I started doing free 10 minute guided meditations found on YouTube after my morning coffee. They offer a chance to just be still and breathe and start my day in a positive, relaxed frame of mind. Contrary to what you may have heard, there is no right or wrong way to meditate. It’s just about clearing your mind and allowing your body to completely relax and it gets more beneficial the more you practice it. A word of advice, if you seek out the guided meditations on YouTube, don’t settle on the first ones you listen to – some of the narrator’s voices are like nails on chalkboard to me – I had to spend some time finding voices that were pleasing to me. I spent about an hour one night with my headphones on while my husband was watching TV finding the ones I liked and saving them to my YouTube library. Take the time to seek out good ones before you want to use them so you don’t waste valuable time on a session that doesn’t benefit you. Instead of eating lunch at my desk, I put a sun shield up in my car, recline my seat and spend my lunchtime reading. I set an alarm on my phone so I’m not watching the clock. Thirty minutes doesn’t sound like a lot of time, but for me it’s enough of a break and gives me that uninterrupted time indulging my love of reading and if I’m lucky I squeeze in a 10 minute power nap.
Women over 50: Don’t allow yourselves to grow old prematurely. While our bodies may not be what they used to be, our brains are as active and inquisitive as ever. You no longer need to feel the pressure of putting a 3-course meal on the table every night or always keeping your house clean and sparkly (unless that’s what your joy is). My Sunday crock pot dinners provide leftovers for the better part of the week.
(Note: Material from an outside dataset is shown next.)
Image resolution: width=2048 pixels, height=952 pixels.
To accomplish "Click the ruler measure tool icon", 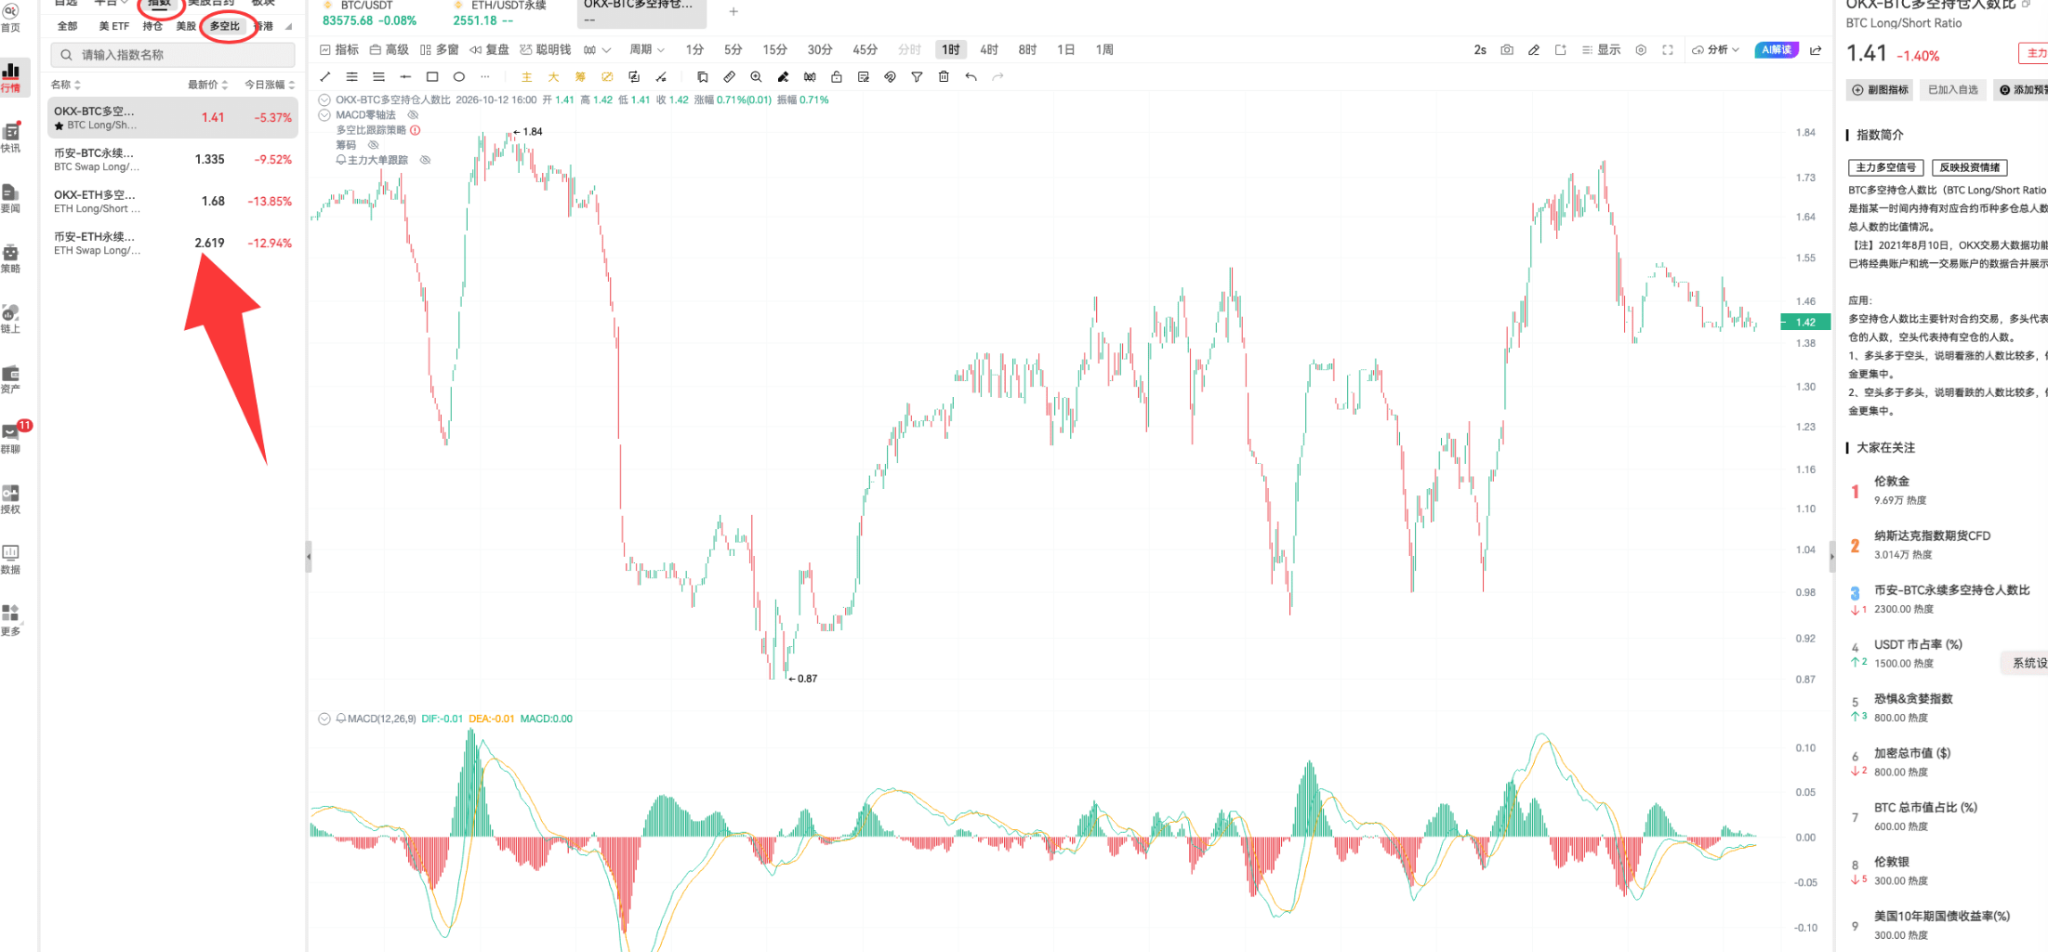I will (x=729, y=77).
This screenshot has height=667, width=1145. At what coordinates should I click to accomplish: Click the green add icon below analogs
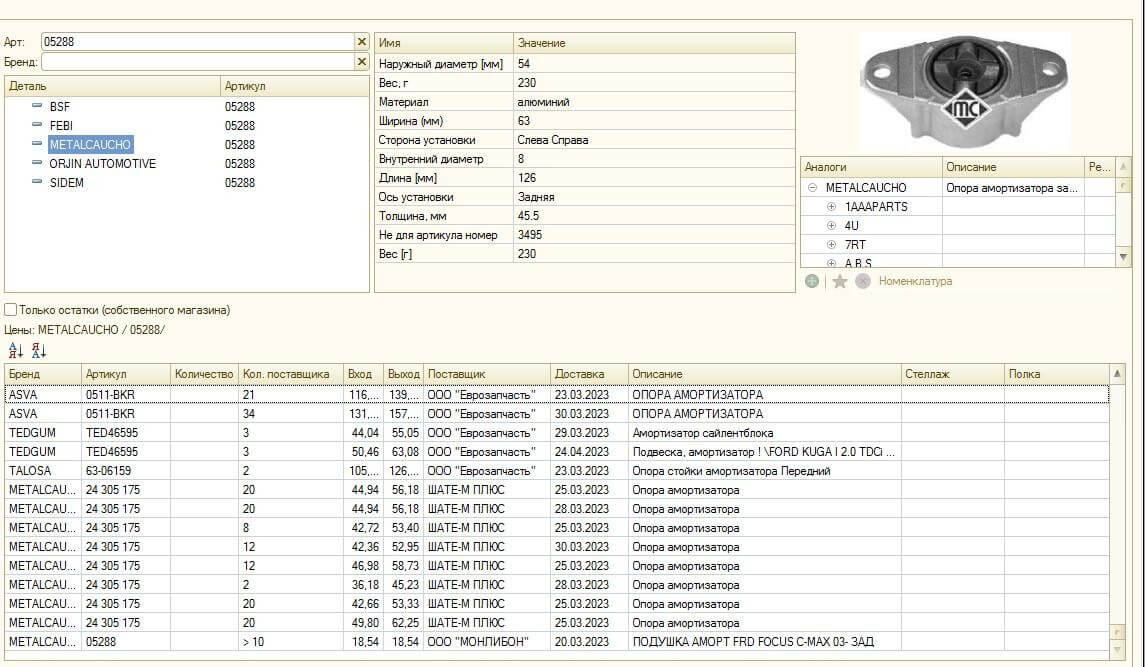pyautogui.click(x=812, y=282)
I find if I spend a little bit of time before or after work with some light cleaning I no longer have to spend my entire weekend behind the vacuum cleaner with a dust cloth in my pocket.
I also encourage professional therapy, if you think it will help. I recently discovered that my health insurance provides 5 FREE counseling sessions so I’m going to take advantage of the benefit and I can do them over the phone. Just to clear out some of the mental cobwebs.
Here are a few more suggestions: 1. Write letters to friends and family who live far away which is so much nicer than an email or text. I look for pretty, blank note cards to use. Who doesn’t enjoy seeing a handwritten card in the mail instead of junk mail and bills? 2. Go for a walk or just sit outside. Indulge all your senses with nature. 3. Plan a cup of coffee, dinner or visit with a friend you haven’t had time to see. 4. Make a phone call to an elderly friend or relative who doesn’t use computers. 5. If you have grandchildren, invest in a “grandmother’s journal” to write down everything you want them to know about you and your life. There are many choices on Amazon.
I would like to leave you with one more word of advice: “Kindness, it doesn’t cost a damn thing, sprinkle it everywhere.” Being kind to everyone and having compassion for those in need or less fortunate will benefit you as much as it benefits them…..and it’s FREE!
Thank you for allowing me to give you a small glimpse into my life! I’ve enjoyed sharing my thoughts with you. Best of luck in finding peace and joy in your empty nest!